# crufts



## mother (Feb 6, 2003)

Did anyone hear about the guy who entered his dog at crufts and got 12 months for indecent exposure and cruelty to animals!


----------



## r1 (Oct 31, 2002)

no.


----------



## mother (Feb 6, 2003)

Did anyone hear about the guy who *entered* his dog at crufts and got 12 months for indecent exposure and cruelty to animals!


----------



## Guest (Apr 1, 2003)

no


----------



## Guest (Apr 1, 2003)




----------



## Widget (May 7, 2002)

I thought Crufts had gone bust.

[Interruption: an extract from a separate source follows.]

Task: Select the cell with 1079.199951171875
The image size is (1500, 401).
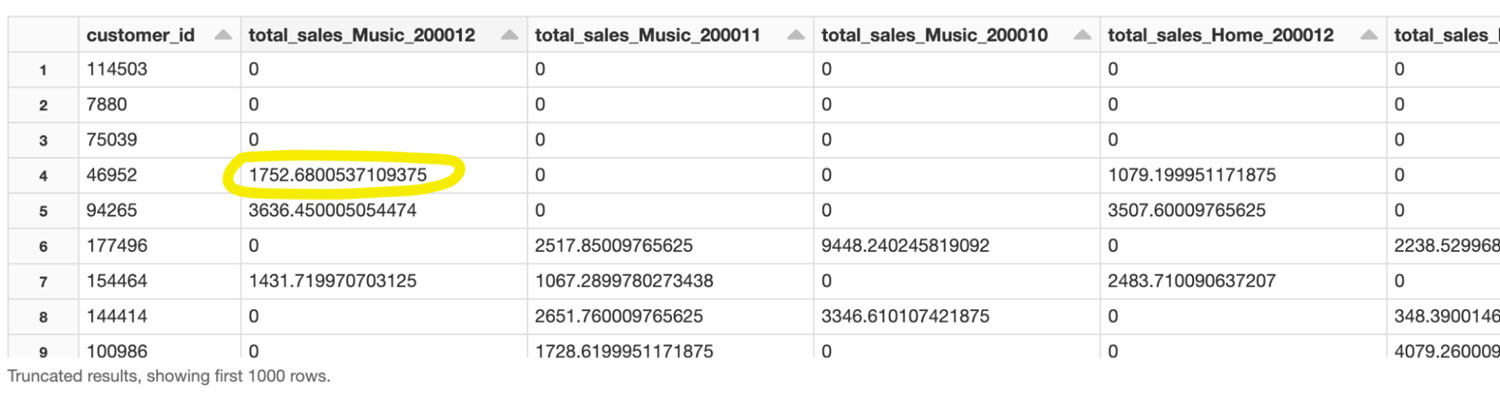Action: (x=1191, y=175)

Last thing I heard they'd sent in the retrievers.


----------



## phil (May 7, 2002)

> I thought Crufts had gone bust. Last thing I heard they'd sent in the retrievers.


 [smiley=thumbsup.gif]


----------



## jampott (Sep 6, 2003)

Did you hear the one about the guy who entered a marathon, and it took 5 months to pick all the peanuts out from under his foreskin?


----------



## jampott (Sep 6, 2003)

no

(before any of you bastards beat me to it!)


----------



## garyc (May 7, 2002)

> Did you hear the one about the guy who entered a marathon, and it took 5 months to pick all the peanuts out from under his foreskin?


Yes ;D


----------



## rstinton (May 7, 2002)

You're all MAD. :


----------



## bash-the-monkey (Jun 5, 2002)

are we talking about shagging doggys??

THAT'S AWFUL AND DISGUSTING.

Bash - Monkey Lover
www.bashthemonkey.com


----------